Paiva não arriscou nenhum percentual. ‘‘Teremos que levar em consideração as condições de Estados e Municípios, em dificuldades financeiras, e da Previdência Social’’, afirmou. Ele também procurou não discutir o cálculo baseado na inflação passada. O ministro disse que o ganho real virá em razão da estabilidade econômica e do aumento da produtividade no País, e não de fórmulas de indexação. ‘‘A médio prazo, passaremos a discutir o salário mínimo com base da evolução do PIB (Produto Interno Bruto).’’
Para Paiva, a ‘‘rota’’ do governo em relação ao piso é de buscar sua elevação e não achatamento. Por isso, disse, não procedem as informações de que o Ministério do Trabalho estaria trabalhando num projeto de regionalização do salário mínimo e de criação de um piso diferente - mais baixo - para a Previdência Social. ‘‘Isso era apenas um estudo acadêmico, baseado na idéia de um dos assessores do ministério’’, disse. ‘‘Posso garantir que a lei do salário mínimo não vai mudar durante o governo Fernando Henrique Cardoso.’’

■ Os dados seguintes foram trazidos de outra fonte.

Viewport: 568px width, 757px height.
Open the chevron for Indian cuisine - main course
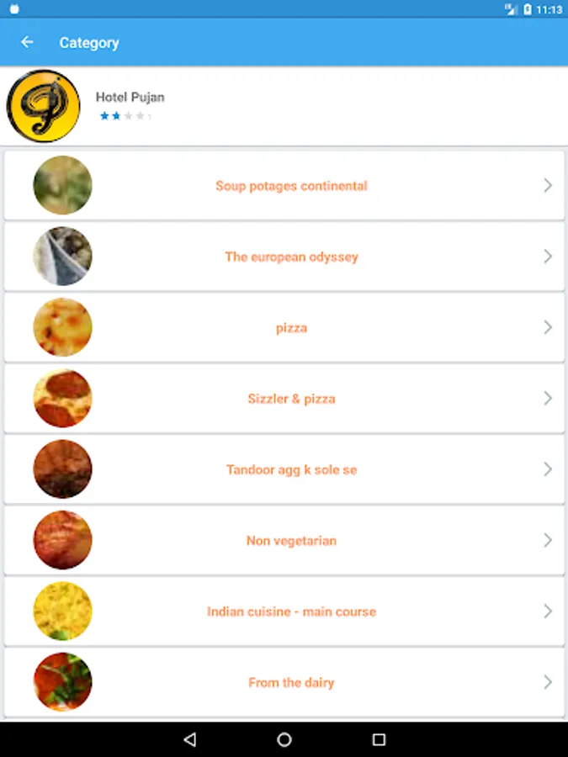pyautogui.click(x=548, y=611)
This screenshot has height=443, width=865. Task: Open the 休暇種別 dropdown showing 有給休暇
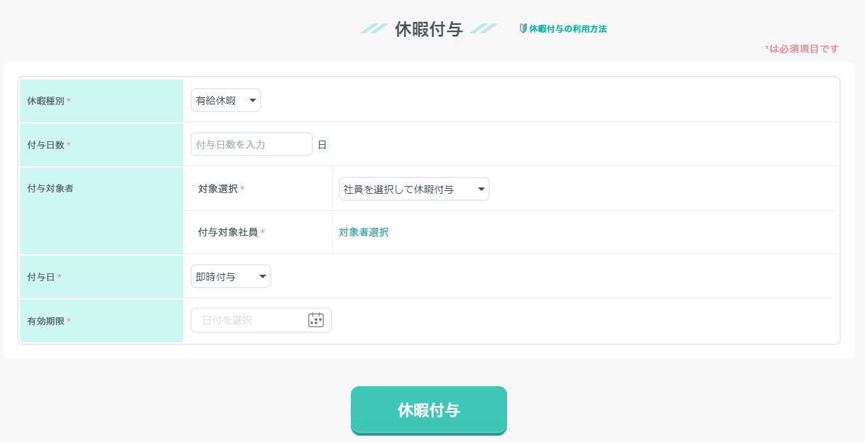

O secretário estadual do Trabalho, Walter Barelli, considerou a divulgação do estudo do ministério, sobre regionalização do salário, como ‘‘um balão de ensaio’’, que acabou mal recebido pelo movimento sindical e teóricos do mundo do Trabalho. Barelli concordou com as críticas. ‘‘É uma tese que não contribui com nada’’, disse. ‘‘Sugiro que os técnicos estudem porque a regionalização não deu certo entre 1940 e 1986, quando vigorou no Brasil.’’
Imposto Paiva marcou reunião no dia 18 com as centrais sindicais, em Brasília, para discutir projeto que acaba com o imposto sindical (desconto de um dia de salário por ano) e com a contribuição assistencial (desconto entre 1% e 6% do primeiro salário após o reajuste anual). As duas taxas sustentam boa parte da estrutura sindical do País. Segundo disse, em seguida, os empresários serão convidados a contribuir com o projeto, que ele quer enviar rapidamente ao Congresso.
O ministro deve manter apenas a contribuição confederativa (desconto mensal de um percentual do salário do trabalhador, decidido em assembléia) para garantir a sobrevivência dos sindicatos.